[Records for the task Boundary: Start]
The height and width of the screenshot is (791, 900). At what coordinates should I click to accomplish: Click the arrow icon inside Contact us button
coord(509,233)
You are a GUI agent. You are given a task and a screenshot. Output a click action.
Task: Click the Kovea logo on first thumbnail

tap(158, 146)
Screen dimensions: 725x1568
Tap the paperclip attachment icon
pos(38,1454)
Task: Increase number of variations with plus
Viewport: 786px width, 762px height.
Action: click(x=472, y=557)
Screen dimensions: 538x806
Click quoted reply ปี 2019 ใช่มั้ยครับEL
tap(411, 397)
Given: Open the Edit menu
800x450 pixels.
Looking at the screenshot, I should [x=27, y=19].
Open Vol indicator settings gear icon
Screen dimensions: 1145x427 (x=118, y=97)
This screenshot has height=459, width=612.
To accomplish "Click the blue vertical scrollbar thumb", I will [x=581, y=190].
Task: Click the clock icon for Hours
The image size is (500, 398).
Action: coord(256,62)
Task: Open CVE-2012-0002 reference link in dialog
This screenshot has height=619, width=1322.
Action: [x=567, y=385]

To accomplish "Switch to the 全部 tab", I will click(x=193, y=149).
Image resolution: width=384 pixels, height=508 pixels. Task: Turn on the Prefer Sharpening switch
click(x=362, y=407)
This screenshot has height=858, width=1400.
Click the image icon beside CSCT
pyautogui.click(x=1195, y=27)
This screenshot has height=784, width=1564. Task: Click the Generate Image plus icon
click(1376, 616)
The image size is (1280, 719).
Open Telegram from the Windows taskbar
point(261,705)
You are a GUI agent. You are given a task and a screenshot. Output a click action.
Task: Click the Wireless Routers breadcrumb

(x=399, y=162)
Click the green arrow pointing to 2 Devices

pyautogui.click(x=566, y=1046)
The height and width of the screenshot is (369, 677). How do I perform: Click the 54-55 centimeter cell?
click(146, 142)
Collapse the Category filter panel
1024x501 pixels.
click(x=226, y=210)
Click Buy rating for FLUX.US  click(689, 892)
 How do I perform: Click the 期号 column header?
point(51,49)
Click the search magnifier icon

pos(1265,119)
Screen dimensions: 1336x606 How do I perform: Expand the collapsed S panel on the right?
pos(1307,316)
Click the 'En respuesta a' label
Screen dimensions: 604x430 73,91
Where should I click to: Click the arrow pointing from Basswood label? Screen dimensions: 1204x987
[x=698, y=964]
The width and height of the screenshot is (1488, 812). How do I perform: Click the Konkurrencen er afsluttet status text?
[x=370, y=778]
[Records for the task Boundary: End]
• [Exercise directions]:
Quote every line from the beginning of the entries up to and including the line that contains "Task: Click the clock icon for Hours".

• [Task solution]:
The height and width of the screenshot is (791, 900). At what coordinates should I click to accomplish: Click the arrow icon inside Contact us button
coord(509,233)
You are a GUI agent. You are given a task and a screenshot. Output a click action.
Task: Click the Kovea logo on first thumbnail

tap(158, 146)
Screen dimensions: 725x1568
Tap the paperclip attachment icon
pos(38,1454)
Task: Increase number of variations with plus
Viewport: 786px width, 762px height.
Action: click(x=472, y=557)
Screen dimensions: 538x806
Click quoted reply ปี 2019 ใช่มั้ยครับEL
tap(411, 397)
Given: Open the Edit menu
800x450 pixels.
Looking at the screenshot, I should [x=27, y=19].
Open Vol indicator settings gear icon
Screen dimensions: 1145x427 (x=118, y=97)
This screenshot has height=459, width=612.
To accomplish "Click the blue vertical scrollbar thumb", I will [x=581, y=190].
Task: Click the clock icon for Hours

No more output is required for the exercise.